*Problem description:* Return the full forum thread below on breeding a white hen from a grizzle father, word for word.

# can this genetics question be answered?



## Noahs helper (Jul 20, 2009)

I know nothing about genetics or patterns terminology... but I would like to attempt to ask if a white hen from a blue bar grizzle father can produce grizzle like her father if she is mated to a red bar? Or is this one of those situations that you would need to know who alls carrying what?


----------



## Henk69 (Feb 25, 2010)

If she were white from the grizzle (from both parents), she would pass it on.
If the father is not stork marked, there is a 50% chance she carries it.


----------



## Noahs helper (Jul 20, 2009)

Father not stork, but mother and both her parents are white...any chance?
And thank you for helping me.


----------



## NZ Pigeon (Nov 12, 2011)

I would think 50% chance from what you have said in the last post.


----------



## Noahs helper (Jul 20, 2009)

So far they have produced two that are barred and both were red..can they produce blue bars?


----------



## loonecho (Feb 25, 2010)

Male pigeons have two color genes. Red is the most dominant. Your red bar cock could have two red genes or one red and one blue or one red and one brown and he will still be a red bar because the most dominant color gene determines the color he displays.

*Input data:*
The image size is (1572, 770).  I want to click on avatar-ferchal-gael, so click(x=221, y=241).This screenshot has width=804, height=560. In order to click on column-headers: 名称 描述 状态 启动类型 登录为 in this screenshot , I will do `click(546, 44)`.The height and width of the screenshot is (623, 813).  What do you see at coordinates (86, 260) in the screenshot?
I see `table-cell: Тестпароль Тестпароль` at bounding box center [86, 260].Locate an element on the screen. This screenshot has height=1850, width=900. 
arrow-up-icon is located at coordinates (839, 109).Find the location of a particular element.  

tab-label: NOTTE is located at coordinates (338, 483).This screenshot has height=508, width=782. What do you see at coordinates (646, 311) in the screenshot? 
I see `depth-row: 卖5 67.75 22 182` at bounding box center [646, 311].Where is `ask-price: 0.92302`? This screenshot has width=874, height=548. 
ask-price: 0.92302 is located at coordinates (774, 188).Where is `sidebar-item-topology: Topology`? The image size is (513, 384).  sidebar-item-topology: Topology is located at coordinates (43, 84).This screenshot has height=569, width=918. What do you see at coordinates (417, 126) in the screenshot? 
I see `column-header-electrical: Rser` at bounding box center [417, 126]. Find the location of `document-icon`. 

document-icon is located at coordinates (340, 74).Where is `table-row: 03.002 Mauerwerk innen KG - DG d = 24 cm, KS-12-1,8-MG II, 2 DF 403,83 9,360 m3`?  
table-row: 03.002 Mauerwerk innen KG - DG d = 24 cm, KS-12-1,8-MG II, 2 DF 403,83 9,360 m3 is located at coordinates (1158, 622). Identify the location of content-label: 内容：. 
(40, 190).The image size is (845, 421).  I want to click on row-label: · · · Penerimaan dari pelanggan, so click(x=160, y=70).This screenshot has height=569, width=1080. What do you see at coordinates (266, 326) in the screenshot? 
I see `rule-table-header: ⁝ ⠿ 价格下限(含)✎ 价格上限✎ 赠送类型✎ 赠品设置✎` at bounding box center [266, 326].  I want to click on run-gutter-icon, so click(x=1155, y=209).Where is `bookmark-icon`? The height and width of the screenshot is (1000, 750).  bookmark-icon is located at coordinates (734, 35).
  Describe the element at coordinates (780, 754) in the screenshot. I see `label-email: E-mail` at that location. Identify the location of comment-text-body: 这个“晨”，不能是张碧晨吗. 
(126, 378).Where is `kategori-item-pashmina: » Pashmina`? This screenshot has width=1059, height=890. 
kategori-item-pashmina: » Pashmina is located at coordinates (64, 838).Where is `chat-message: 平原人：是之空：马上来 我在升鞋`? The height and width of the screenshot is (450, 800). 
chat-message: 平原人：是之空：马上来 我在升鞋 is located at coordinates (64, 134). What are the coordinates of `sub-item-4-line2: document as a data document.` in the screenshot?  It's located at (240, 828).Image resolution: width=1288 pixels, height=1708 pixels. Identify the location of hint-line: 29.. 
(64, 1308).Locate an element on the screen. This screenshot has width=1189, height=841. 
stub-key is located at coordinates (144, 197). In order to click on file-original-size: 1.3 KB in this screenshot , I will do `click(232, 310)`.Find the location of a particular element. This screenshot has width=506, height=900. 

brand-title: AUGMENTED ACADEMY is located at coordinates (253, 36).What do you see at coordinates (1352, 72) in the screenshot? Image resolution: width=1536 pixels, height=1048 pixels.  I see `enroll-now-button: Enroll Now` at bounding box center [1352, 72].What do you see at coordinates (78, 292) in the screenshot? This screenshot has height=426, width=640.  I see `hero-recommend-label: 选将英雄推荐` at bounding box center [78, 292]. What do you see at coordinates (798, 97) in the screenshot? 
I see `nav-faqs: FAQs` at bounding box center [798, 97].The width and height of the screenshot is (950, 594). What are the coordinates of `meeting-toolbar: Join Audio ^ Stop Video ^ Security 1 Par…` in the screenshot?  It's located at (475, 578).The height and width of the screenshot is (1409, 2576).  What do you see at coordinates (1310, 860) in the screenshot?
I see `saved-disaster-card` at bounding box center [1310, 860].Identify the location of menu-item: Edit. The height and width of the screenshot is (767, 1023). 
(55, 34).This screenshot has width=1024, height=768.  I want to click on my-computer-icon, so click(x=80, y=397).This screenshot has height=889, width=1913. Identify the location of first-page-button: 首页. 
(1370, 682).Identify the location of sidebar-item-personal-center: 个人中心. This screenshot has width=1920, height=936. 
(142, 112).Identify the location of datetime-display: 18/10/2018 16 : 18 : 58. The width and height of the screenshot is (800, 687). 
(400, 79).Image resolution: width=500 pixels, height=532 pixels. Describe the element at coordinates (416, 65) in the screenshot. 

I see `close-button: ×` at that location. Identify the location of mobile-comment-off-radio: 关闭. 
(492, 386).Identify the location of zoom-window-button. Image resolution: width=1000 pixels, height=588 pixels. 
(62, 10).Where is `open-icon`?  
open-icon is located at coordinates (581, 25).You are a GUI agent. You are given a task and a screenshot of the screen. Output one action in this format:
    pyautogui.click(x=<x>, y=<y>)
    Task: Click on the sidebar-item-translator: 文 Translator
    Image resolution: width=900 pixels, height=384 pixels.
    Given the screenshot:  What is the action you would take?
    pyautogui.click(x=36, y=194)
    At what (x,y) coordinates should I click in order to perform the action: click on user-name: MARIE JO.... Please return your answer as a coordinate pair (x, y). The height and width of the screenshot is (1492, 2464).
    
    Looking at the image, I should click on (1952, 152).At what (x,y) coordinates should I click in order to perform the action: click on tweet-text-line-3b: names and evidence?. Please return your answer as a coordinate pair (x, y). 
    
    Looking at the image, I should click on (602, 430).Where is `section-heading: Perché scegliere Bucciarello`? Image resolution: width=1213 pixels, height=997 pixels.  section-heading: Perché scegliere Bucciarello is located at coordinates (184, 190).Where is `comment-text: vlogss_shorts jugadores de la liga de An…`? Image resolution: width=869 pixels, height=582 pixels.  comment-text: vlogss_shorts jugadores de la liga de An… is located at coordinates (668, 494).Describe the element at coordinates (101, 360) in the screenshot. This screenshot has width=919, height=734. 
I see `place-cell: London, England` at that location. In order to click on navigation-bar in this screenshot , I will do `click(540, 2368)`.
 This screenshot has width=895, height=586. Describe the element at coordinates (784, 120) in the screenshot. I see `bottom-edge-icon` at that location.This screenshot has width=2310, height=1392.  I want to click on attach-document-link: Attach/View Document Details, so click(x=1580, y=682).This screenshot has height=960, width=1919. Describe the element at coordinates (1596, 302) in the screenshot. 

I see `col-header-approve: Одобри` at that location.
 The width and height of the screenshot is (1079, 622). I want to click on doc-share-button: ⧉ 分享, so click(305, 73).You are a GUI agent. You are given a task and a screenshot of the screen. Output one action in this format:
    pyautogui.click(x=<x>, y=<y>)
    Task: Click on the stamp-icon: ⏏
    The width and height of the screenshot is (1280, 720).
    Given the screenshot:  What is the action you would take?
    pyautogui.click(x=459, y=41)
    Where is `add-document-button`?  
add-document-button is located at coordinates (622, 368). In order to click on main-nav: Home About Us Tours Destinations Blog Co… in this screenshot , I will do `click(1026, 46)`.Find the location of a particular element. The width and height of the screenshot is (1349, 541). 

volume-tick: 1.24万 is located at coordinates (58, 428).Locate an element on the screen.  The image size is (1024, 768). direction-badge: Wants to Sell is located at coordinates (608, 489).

*Written solution:*
# can this genetics question be answered?



## Noahs helper (Jul 20, 2009)

I know nothing about genetics or patterns terminology... but I would like to attempt to ask if a white hen from a blue bar grizzle father can produce grizzle like her father if she is mated to a red bar? Or is this one of those situations that you would need to know who alls carrying what?


----------



## Henk69 (Feb 25, 2010)

If she were white from the grizzle (from both parents), she would pass it on.
If the father is not stork marked, there is a 50% chance she carries it.


----------



## Noahs helper (Jul 20, 2009)

Father not stork, but mother and both her parents are white...any chance?
And thank you for helping me.


----------



## NZ Pigeon (Nov 12, 2011)

I would think 50% chance from what you have said in the last post.


----------



## Noahs helper (Jul 20, 2009)

So far they have produced two that are barred and both were red..can they produce blue bars?


----------



## loonecho (Feb 25, 2010)

Male pigeons have two color genes. Red is the most dominant. Your red bar cock could have two red genes or one red and one blue or one red and one brown and he will still be a red bar because the most dominant color gene determines the color he displays.